Review: All of Us Strangers directed by Andrew Haigh

All of Us Strangers
directed by Andrew Haigh
Searchlight Pictures, 2024

By Michael Shiel

Based on the novel Strangers by Taichi Yamada but given a new title, there is something universal about All of Us Strangers. It looks at loneliness and longing, and how fantasy can reconcile the problems of our past, while love and real connection with others can free us from our isolation. But as this unbearably moving film shows, this freedom can be fleeting.

Andrew Scott plays Adam, a screenwriter living alone in a near-empty apartment block outside central London. The film opens with his face glowing orange, reflected on the distant blue city skyline, while an orange light on the horizon absorbs and dazzles the entire frame as the title appears. There is a part of him that is lost, impossibly distant, but in this film we see him search for this lost self in his fantasies and become dazzled by them.

Adam has felt lonely his whole life, with only faraway dreams of connection. Even when he goes out we barely see anyone around him. His friends have moved out of the city to have a place with “a garden for their kids”, something he feels no connection with. Growing up gay in the 1980s, he was bullied and taught to be ashamed of himself, and marriage wasn’t legally possible for most of his life.

Even though he thinks things have gotten better, he says it “doesn’t take much to make you feel the way you felt,” because homophobia continues to shape his life. Andrew Scott is brilliant and understated as someone who has learned to hide his self-expression and live without believing that the life he wants is possible. He is quiet, hesitant and unsure in expressing his needs. He lives in the past, sifting through old family photos and listening to music from his childhood. Throughout the film he visits his childhood home and speaks to the spirits of his dead parents. He does this while dressed in his childhood clothes even as his parents speak to him as an adult.

These fantasies teach us who Adam is. He retreats to the comfort of the time when his parents were alive, but even his fantasy version of the past is filled with discomfort. He comes out to them both as gay (“as in homosexual?”) and has to fight against the stereotypes his parents have been taught in their upbringing, assuring them that things are better now. But the ‘lonely gay man’ stereotype is one he can’t escape because of how oppression of queer people has decided his life for him. In these fantasies, his parents accept him. They apologise for not understanding him and not giving him the help they didn’t know he needed, and he has the freedom to tell them the things he couldn’t articulate as a child while fixing his relationship with them.

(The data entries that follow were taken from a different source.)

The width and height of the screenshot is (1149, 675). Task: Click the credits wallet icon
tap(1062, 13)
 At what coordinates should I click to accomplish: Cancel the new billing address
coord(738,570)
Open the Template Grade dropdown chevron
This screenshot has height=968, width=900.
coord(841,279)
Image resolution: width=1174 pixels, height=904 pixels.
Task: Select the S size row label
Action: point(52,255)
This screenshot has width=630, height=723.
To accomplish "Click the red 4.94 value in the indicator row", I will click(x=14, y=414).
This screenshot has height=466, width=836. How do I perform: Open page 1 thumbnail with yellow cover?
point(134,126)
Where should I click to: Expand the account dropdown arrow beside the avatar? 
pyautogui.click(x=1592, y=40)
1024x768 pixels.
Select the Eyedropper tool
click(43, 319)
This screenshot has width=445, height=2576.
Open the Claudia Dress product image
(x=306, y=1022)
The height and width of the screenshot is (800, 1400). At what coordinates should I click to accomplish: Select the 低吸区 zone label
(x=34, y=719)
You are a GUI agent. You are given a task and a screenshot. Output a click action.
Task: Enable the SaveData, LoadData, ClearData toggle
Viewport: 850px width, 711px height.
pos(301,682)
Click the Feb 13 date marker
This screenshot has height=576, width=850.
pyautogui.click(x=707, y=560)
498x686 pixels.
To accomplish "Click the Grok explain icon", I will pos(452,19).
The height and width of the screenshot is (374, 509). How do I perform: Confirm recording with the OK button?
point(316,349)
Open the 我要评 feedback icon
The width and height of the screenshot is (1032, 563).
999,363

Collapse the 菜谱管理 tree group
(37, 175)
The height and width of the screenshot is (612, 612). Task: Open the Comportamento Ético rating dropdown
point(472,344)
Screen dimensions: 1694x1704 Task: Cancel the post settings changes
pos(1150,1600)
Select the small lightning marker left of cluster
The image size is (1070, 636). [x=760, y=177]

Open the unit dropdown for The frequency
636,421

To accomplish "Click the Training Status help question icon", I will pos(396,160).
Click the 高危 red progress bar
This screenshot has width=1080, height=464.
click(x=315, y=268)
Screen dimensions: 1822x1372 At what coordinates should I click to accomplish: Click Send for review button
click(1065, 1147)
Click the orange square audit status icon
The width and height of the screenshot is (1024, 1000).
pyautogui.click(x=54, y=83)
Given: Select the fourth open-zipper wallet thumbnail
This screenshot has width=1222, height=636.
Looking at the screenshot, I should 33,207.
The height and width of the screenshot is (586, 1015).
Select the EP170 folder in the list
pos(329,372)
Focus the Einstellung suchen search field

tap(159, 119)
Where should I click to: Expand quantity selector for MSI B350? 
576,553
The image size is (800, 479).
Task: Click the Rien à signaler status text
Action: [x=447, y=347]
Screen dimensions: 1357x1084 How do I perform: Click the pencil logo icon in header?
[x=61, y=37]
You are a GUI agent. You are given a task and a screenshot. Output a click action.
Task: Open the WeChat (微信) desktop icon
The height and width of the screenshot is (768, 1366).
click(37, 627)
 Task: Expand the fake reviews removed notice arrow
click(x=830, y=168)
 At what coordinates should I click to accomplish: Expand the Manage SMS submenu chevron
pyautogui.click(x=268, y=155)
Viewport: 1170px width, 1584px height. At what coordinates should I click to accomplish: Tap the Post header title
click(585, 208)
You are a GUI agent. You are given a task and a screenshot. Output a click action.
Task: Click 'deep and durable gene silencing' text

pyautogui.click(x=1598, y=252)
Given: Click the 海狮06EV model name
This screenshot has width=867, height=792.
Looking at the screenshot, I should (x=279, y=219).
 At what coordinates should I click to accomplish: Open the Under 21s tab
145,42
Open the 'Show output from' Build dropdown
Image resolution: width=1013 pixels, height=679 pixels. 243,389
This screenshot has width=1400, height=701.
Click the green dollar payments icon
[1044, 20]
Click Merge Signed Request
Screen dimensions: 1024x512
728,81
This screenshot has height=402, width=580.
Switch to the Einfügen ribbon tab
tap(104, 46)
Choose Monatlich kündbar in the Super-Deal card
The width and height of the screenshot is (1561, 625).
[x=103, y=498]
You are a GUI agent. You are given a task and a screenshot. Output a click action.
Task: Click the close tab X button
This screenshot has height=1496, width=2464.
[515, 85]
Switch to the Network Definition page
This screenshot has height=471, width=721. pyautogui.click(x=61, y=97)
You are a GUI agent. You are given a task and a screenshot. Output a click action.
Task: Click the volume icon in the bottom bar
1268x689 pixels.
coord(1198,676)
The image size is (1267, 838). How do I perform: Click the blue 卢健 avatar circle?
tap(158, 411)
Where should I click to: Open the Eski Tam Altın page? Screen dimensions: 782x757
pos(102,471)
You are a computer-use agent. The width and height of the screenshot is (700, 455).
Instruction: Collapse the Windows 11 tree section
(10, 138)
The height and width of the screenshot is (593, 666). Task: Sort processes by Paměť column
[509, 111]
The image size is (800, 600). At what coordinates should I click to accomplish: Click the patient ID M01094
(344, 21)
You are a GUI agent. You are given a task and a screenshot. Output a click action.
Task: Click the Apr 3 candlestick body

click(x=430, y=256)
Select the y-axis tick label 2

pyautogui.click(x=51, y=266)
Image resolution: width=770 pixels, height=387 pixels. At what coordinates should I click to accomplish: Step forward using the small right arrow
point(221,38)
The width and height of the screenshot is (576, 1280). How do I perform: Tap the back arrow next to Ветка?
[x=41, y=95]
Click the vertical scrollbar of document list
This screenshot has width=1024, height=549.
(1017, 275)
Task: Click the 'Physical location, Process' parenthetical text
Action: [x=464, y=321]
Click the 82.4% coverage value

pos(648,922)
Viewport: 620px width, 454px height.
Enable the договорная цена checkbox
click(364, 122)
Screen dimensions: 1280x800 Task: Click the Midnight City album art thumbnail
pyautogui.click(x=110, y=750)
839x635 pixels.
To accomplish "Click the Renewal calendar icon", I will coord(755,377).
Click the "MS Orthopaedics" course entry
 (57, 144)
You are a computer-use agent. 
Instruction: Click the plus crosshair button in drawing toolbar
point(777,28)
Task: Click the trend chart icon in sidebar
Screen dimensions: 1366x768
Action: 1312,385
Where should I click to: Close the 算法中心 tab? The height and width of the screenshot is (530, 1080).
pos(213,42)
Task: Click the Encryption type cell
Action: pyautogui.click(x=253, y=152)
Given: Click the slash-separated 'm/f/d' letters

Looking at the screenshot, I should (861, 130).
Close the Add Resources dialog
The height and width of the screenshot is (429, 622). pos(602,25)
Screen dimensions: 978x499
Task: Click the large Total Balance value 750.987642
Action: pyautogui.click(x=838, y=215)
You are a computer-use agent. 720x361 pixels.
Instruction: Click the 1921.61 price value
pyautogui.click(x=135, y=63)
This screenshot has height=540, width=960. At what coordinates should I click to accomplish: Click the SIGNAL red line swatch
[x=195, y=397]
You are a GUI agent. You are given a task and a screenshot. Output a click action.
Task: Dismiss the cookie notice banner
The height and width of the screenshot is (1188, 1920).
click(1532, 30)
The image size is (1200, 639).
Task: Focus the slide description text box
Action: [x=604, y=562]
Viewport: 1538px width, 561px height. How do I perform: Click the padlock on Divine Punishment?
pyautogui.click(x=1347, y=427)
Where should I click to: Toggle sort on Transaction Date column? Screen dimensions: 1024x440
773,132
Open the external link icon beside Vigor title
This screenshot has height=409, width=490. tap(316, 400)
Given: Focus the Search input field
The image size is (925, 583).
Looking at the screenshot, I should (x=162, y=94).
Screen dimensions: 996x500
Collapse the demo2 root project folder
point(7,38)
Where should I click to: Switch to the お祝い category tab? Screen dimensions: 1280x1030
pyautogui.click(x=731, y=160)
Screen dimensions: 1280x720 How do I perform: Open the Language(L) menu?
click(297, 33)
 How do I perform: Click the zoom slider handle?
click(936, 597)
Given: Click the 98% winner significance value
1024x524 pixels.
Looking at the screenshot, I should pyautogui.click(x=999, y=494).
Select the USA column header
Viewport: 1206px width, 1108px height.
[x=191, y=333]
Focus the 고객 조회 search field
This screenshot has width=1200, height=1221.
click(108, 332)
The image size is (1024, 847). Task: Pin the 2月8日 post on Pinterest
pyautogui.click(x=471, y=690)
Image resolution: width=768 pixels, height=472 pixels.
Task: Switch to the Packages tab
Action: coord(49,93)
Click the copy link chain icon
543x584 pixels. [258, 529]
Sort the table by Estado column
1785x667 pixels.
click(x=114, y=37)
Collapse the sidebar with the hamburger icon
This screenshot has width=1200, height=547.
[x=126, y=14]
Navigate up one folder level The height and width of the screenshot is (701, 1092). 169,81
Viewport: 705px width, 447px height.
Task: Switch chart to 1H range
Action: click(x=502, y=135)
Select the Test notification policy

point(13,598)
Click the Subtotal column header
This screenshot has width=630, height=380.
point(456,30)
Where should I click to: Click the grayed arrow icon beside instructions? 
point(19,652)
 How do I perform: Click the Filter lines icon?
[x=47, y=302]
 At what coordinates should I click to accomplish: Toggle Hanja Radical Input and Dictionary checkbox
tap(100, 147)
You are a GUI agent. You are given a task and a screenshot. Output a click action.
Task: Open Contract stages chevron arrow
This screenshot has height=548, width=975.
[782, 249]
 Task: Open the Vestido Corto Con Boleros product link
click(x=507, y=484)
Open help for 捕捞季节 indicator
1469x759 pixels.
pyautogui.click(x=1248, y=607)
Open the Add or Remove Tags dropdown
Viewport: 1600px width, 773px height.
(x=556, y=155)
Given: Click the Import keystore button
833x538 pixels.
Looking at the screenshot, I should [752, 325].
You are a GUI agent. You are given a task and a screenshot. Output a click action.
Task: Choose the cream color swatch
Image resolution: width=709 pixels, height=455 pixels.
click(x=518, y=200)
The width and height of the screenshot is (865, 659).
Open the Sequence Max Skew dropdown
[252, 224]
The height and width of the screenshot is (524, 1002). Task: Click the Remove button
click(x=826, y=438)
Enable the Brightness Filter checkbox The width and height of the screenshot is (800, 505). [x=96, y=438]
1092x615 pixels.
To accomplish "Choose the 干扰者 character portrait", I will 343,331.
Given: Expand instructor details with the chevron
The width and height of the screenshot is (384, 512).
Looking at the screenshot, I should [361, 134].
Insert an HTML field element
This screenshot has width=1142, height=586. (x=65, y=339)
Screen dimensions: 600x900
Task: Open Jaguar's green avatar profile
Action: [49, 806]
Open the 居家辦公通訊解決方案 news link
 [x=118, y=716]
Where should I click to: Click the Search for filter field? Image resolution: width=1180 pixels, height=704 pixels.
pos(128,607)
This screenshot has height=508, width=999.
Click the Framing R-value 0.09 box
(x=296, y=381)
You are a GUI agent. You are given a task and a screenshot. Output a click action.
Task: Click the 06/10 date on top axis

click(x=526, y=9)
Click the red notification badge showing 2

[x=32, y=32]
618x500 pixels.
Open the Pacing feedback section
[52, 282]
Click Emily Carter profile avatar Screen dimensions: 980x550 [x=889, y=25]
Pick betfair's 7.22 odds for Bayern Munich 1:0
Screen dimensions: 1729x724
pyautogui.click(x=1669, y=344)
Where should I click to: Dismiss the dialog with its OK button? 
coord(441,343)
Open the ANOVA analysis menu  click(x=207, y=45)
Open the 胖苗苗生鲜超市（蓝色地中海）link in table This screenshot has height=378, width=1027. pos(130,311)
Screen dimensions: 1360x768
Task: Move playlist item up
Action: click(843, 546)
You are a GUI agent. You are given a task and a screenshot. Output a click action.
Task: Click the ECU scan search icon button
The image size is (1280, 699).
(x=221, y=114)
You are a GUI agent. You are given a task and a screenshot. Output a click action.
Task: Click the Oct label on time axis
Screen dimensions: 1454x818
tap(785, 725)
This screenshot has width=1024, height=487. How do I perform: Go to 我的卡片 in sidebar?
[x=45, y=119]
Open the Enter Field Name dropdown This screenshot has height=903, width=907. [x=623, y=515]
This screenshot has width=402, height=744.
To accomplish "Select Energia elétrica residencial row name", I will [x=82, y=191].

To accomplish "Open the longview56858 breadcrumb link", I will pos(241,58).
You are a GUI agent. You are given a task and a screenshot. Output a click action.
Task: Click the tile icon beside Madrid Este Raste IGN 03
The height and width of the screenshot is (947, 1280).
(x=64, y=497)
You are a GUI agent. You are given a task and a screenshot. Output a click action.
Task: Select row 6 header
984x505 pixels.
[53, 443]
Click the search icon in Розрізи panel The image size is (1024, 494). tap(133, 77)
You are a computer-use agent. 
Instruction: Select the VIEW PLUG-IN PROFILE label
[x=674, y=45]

Generational changes around attitudes to queer life are expressed through the terms people use. Adam uses the term ‘gay’, his mother uses ‘homosexual’ and ‘queer’ is used by Adam’s lover Harry, played by Paul Mescal. Harry is the only other person Adam sees living in his apartment complex. He is more forthright and open about his sexuality than Adam. There is a generational difference here (Adam associates ‘queer’ with its use as an insult and ‘gay’ is the term he uses more comfortably, while for Harry it seems to be the other way around), but none of this stops their connection. Harry’s parents have hesitatingly accepted him, but like Adam he is alone, and while Harry’s siblings are married with kids he feels like someone on the edge of the family.

When Adam asks Harry why he thinks that’s okay, Harry says “Because I don’t go home much.” Modern capitalist life has worn down communal bonds and individualised social relations, offering romantic love and the model of the nuclear family as the incomplete replacement for this deeply alienating condition. But not everyone has a family, not all families are places of comfort and connection and, especially for queer people such as Harry and Adam, the oppression that comes with this system makes even meaningful relationships extremely precarious.

In spite of all of this, human bonds persevere. Adam and Harry, through love, build each other back up. They talk about gay life with a frankness rarely seen in films, and Adam comes to terms with his past. In one scene, Harry comforts Adam after hearing about his parents’ death. Adam shyly sidesteps saying it “happened a long time ago.” Harry says that it doesn’t matter. They help each other see the barriers they’ve built up, but when they’re together these barriers melt away. Sadness pervades the film, made worse by the promise of relief not being fully met, but there is joy and love too, and the tension between moments of hope and despair are incredibly powerful to watch.

Inside this tragic story of modern queer life, there is a dream of a world with true community and reconciliation with our loved ones, where we understand ourselves through knowing one another. As the final shot of the film shows, all of us are strangers, forced apart but ultimately pulled together by our need for connection. But we may not be strangers forever.